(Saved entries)
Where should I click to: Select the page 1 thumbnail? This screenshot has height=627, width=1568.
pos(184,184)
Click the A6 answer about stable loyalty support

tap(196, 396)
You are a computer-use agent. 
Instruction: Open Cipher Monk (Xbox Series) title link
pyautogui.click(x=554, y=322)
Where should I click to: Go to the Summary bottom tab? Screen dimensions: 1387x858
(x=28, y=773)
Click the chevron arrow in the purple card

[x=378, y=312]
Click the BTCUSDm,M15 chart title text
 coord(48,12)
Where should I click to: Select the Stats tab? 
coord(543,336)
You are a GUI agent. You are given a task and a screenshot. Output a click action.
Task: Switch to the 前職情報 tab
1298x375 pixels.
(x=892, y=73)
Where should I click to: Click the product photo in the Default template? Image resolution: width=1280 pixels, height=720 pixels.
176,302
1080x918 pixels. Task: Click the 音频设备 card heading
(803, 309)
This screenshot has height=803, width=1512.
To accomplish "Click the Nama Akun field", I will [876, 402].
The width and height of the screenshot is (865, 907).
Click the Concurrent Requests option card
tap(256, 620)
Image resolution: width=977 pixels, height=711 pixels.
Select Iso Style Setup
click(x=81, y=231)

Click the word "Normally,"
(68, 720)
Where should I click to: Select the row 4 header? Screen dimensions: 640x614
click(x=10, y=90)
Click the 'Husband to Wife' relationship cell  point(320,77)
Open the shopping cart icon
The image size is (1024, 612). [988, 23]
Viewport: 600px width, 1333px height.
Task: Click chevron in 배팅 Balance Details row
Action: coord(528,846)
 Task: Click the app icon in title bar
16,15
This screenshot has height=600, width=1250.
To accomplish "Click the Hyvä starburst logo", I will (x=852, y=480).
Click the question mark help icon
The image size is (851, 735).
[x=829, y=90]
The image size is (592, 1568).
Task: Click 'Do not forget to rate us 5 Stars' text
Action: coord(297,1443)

Problem description: Every record should be printed again exactly as it reads.

Result below:
Where should I click to: Select the page 1 thumbnail? This screenshot has height=627, width=1568.
pos(184,184)
Click the A6 answer about stable loyalty support

tap(196, 396)
You are a computer-use agent. 
Instruction: Open Cipher Monk (Xbox Series) title link
pyautogui.click(x=554, y=322)
Where should I click to: Go to the Summary bottom tab? Screen dimensions: 1387x858
(x=28, y=773)
Click the chevron arrow in the purple card

[x=378, y=312]
Click the BTCUSDm,M15 chart title text
 coord(48,12)
Where should I click to: Select the Stats tab? 
coord(543,336)
You are a GUI agent. You are given a task and a screenshot. Output a click action.
Task: Switch to the 前職情報 tab
1298x375 pixels.
(x=892, y=73)
Where should I click to: Click the product photo in the Default template? Image resolution: width=1280 pixels, height=720 pixels.
176,302
1080x918 pixels. Task: Click the 音频设备 card heading
(803, 309)
This screenshot has height=803, width=1512.
To accomplish "Click the Nama Akun field", I will [876, 402].
The width and height of the screenshot is (865, 907).
Click the Concurrent Requests option card
tap(256, 620)
Image resolution: width=977 pixels, height=711 pixels.
Select Iso Style Setup
click(x=81, y=231)

Click the word "Normally,"
(68, 720)
Where should I click to: Select the row 4 header? Screen dimensions: 640x614
click(x=10, y=90)
Click the 'Husband to Wife' relationship cell  point(320,77)
Open the shopping cart icon
The image size is (1024, 612). [988, 23]
Viewport: 600px width, 1333px height.
Task: Click chevron in 배팅 Balance Details row
Action: coord(528,846)
 Task: Click the app icon in title bar
16,15
This screenshot has height=600, width=1250.
To accomplish "Click the Hyvä starburst logo", I will (x=852, y=480).
Click the question mark help icon
The image size is (851, 735).
[x=829, y=90]
The image size is (592, 1568).
Task: Click 'Do not forget to rate us 5 Stars' text
Action: coord(297,1443)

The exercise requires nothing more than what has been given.